→ Try it
Copy the material below exactly, but only from the line with "Contactez-nous (1435, 28)" onward, the final line included.

====== Material for the task

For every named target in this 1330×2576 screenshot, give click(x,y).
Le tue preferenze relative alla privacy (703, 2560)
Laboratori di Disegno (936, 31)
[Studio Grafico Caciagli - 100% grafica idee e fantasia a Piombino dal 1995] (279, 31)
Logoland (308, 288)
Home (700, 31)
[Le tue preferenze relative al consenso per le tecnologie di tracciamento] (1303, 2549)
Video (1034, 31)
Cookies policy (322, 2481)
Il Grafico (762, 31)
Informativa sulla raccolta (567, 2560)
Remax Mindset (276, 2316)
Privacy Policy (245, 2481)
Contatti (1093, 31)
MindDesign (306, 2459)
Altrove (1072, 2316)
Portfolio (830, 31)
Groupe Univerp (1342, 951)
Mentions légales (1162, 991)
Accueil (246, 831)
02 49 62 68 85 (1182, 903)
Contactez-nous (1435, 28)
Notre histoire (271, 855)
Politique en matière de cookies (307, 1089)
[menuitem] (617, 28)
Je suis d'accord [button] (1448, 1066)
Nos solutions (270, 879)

============

→ Solution to this problem
Contactez-nous (1435, 28)
Notre histoire (271, 855)
Politique en matière de cookies (307, 1089)
[menuitem] (617, 28)
Je suis d'accord [button] (1448, 1066)
Nos solutions (270, 879)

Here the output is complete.